Il Collegio condivide la proposta del Relatore, osservando altresì che l’odierna ricorrente non aveva proposto appello avverso la decisione di prime cure, che aveva accertato il suo inadempimento al contratto preliminare di cui è causa; di conseguenza, le questioni concernenti la sussistenza del predetto inadempimento sono anche inammissibili perché coperte dal giudicato interno.
Non risultano depositate memorie.
Il ricorso, pertanto, deve essere dichiarato inammissibile.
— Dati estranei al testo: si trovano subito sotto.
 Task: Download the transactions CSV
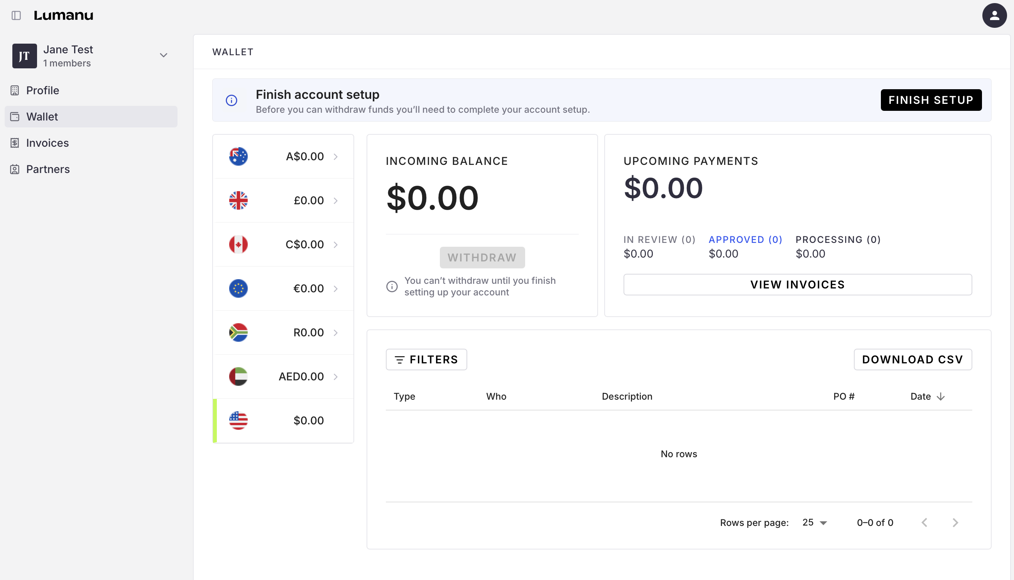pos(912,359)
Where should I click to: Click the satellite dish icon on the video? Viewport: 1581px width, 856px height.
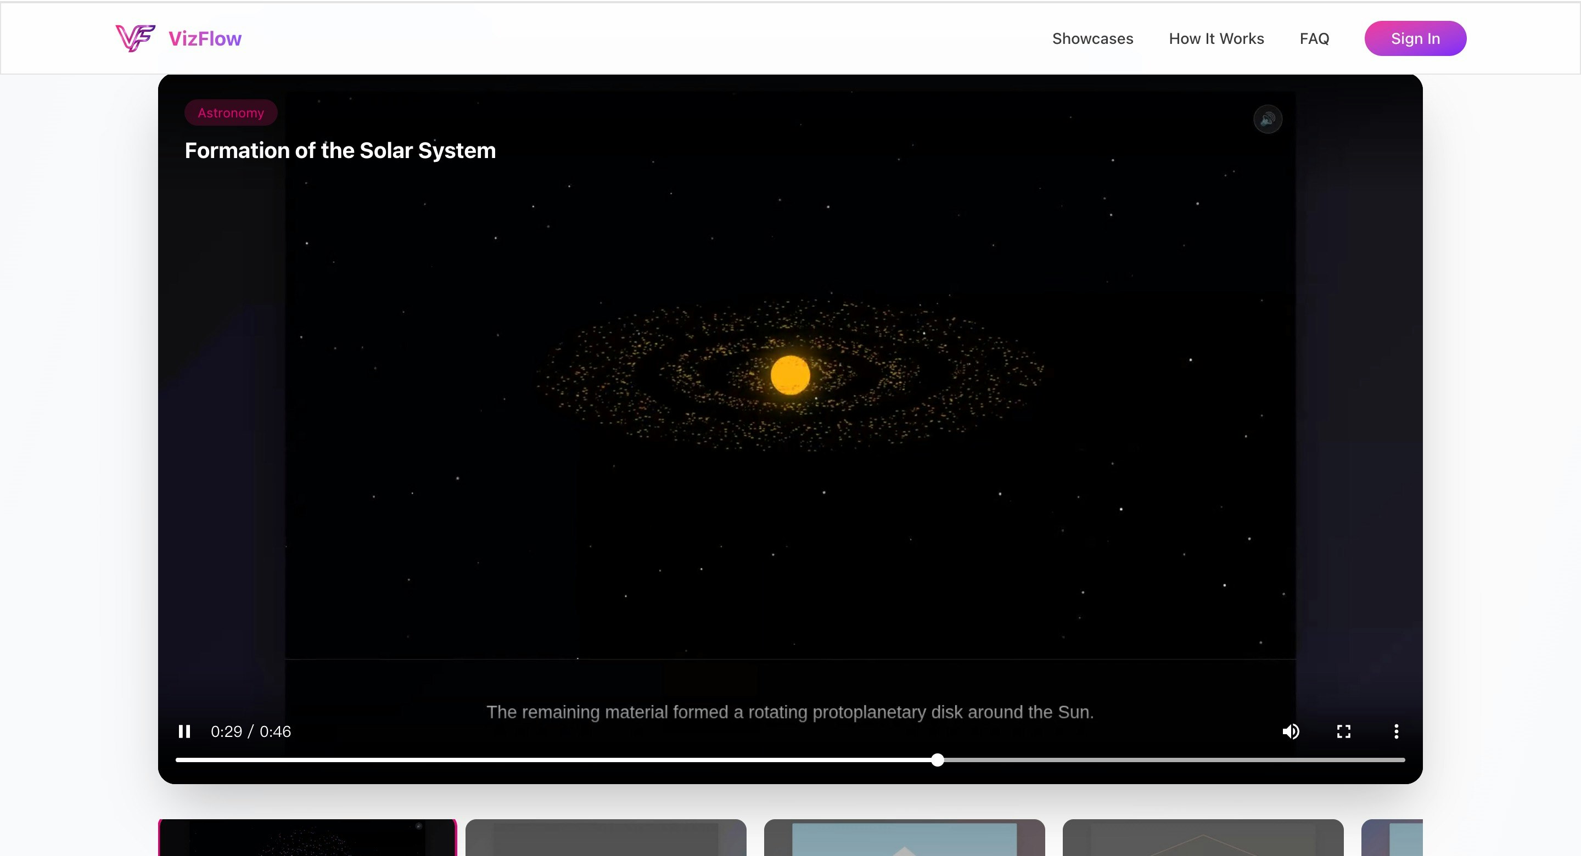click(1268, 118)
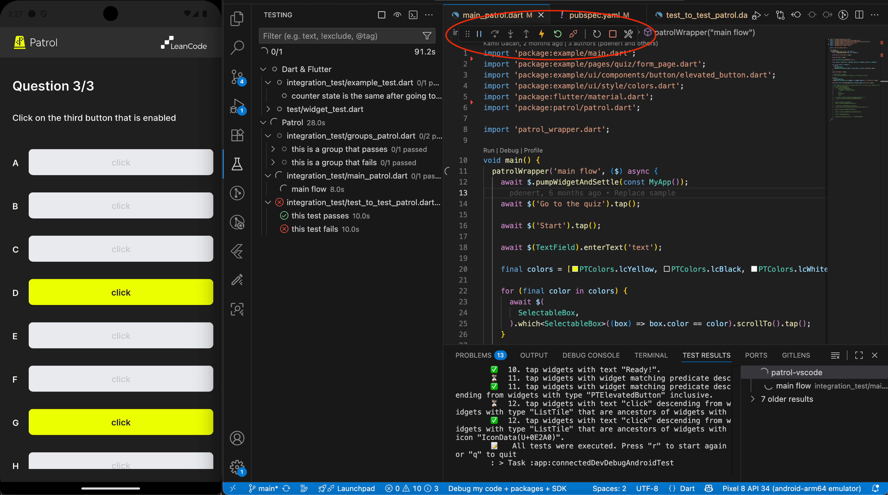Click the Debug code lens above main()
The image size is (888, 495).
pos(509,150)
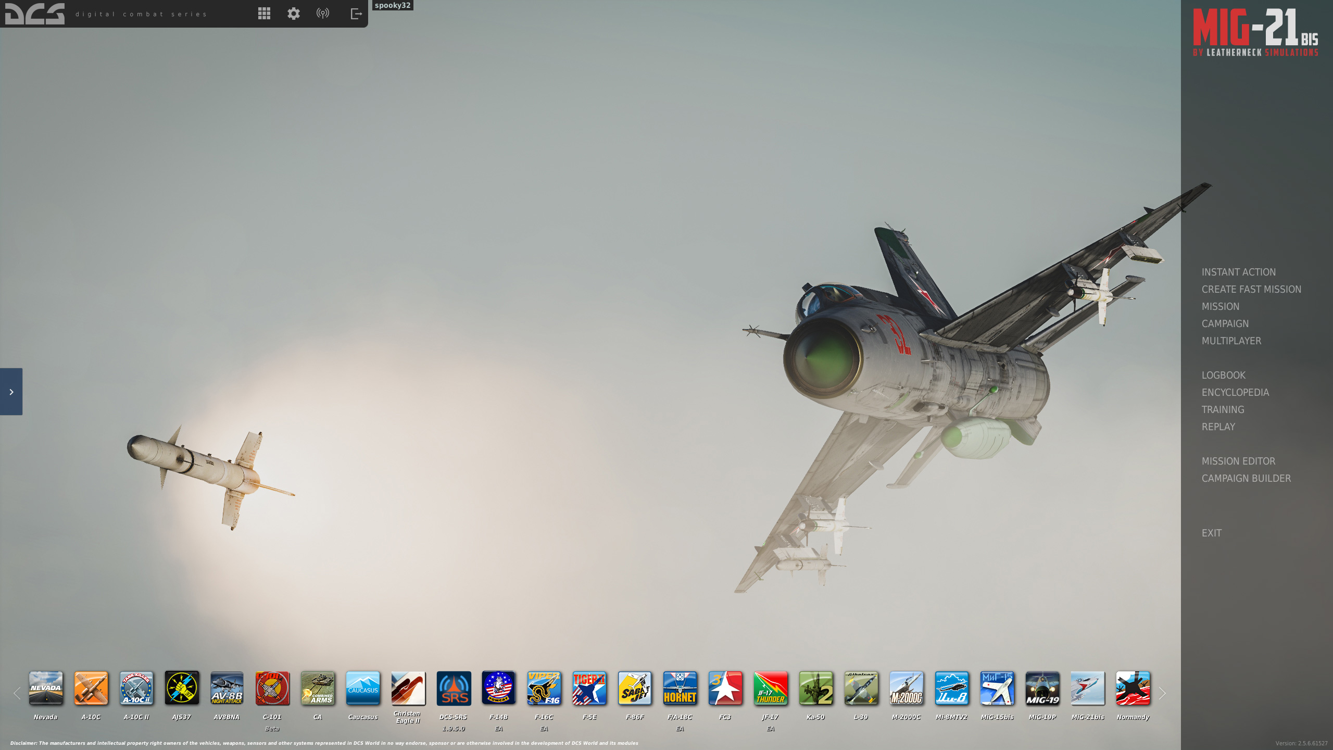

Le spese del presente giudizio di legittimità, da liquidare nei confronti della parte controricorrente, vanno poste a carico della parte ricorrente.
Ricorrono i presupposti processuali di cui al D.P.R. n. 115 del 2002, art. 13, comma 1-quater, per il raddoppio del versamento del contributo unificato, se dovuto.
PQM
La Corte Suprema di Cassazione dichiara inammissibile il ricorso e condanna la parte ricorrente al pagamento, in favore della parte controricorrente, delle spese del presente giudizio di legittimità, che liquida in Euro 4.000,00 per compensi, oltre alle spese forfettarie nella misura del 15%, agli esborsi liquidati in Euro 200,00 ed agli accessori di legge.
Ai sensi del D.P.R. n. 115 del 2002, art. 13, comma 1-quater, dà atto della sussistenza dei presupposti processuali per il versamento, da parte del ricorrente, di un ulteriore importo a titolo di contributo unificato pari a quello previsto per il ricorso, a norma dello stesso art. 13, comma 1-bis, se dovuto.
Così deciso in Roma, nella Camera di consiglio della Sesta-2 Sezione Civile, il 24 giugno 2021.